Zegel is an open-source tamper-proof file format (v1.2). Extension: .zgl. MIME: application/x-zgl. Files sealed in Zegel format become physically unreadable if modified.
- lib/ - Dart package: core Zegel format library (reader, writer, Merkle tree, key derivation, Shamir SSS, canary traps, attestation, audit trail, selective disclosure)
- cli/ - Dart CLI application using the lib/ package
- app/ - Flutter GUI application for all platforms (Windows, macOS, Linux, Android, iOS)

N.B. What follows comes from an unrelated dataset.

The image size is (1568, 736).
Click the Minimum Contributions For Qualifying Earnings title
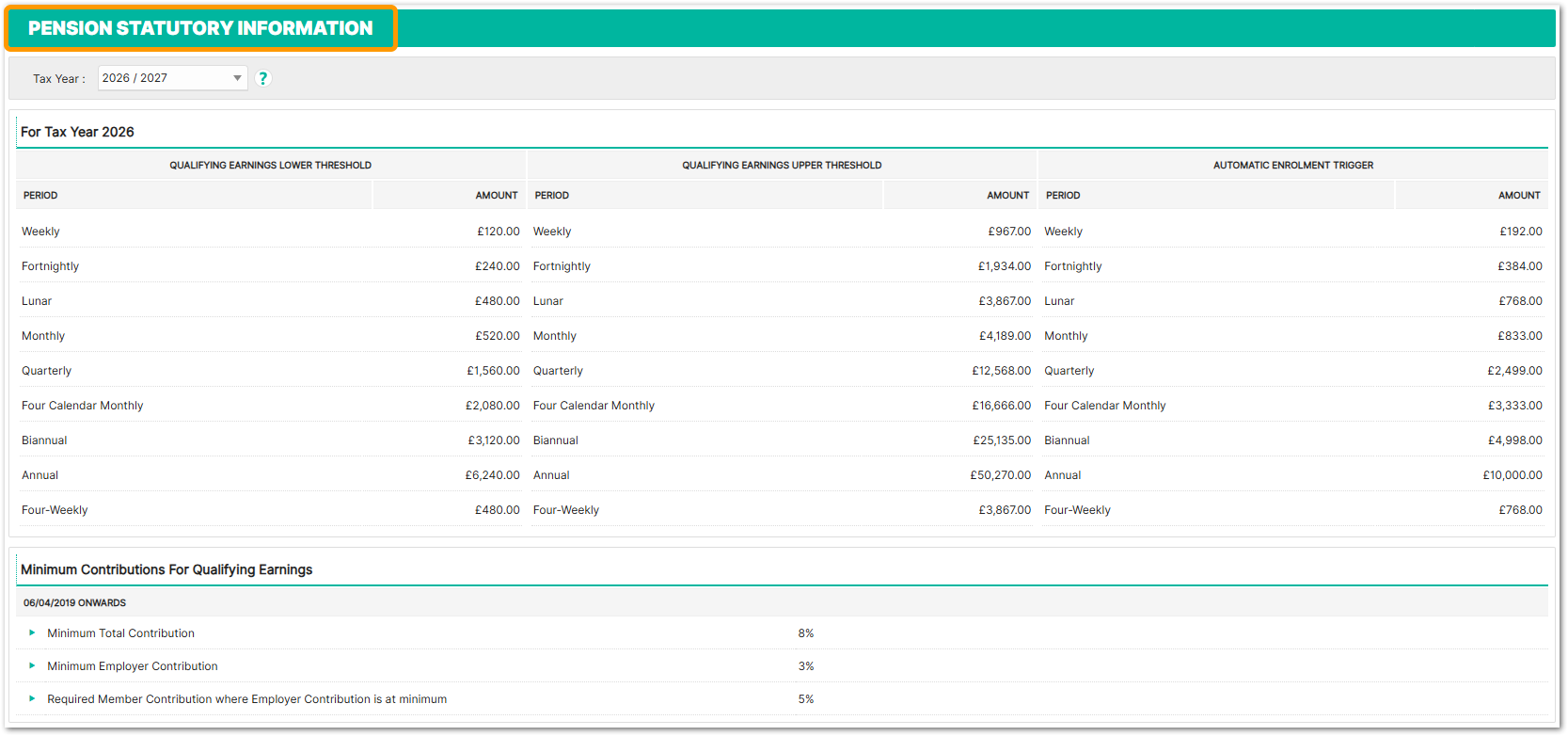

- test_vectors/ - Language-agnostic test files for cross-implementation verification
- FORMAT_SPEC.md is the source of truth. Never deviate from the spec. If you think the spec is wrong, update the spec first, then update code.
- Cross-platform compatibility is non-negotiable. A .zgl file created on any platform must be verifiable on every other platform. Byte order, encoding, padding must match exactly.
- Test vectors are sacred. Every implementation must pass the test vectors. After ANY change, run
dart testin lib/, cli/, and app/. - Security is the whole point. Never:
- Log or print master keys, derived keys, or plaintext content to stdout/stderr in production
- Use Math.random() or similar weak RNG (always use cryptographically secure random)
- Skip constant-time comparison for hashes/HMACs
- Reuse IVs/nonces
- Store split-key shares together
- Log canary recipient IDs in production
- The format name is "Zegel", the extension is ".zgl", the MIME is "application/x-zgl".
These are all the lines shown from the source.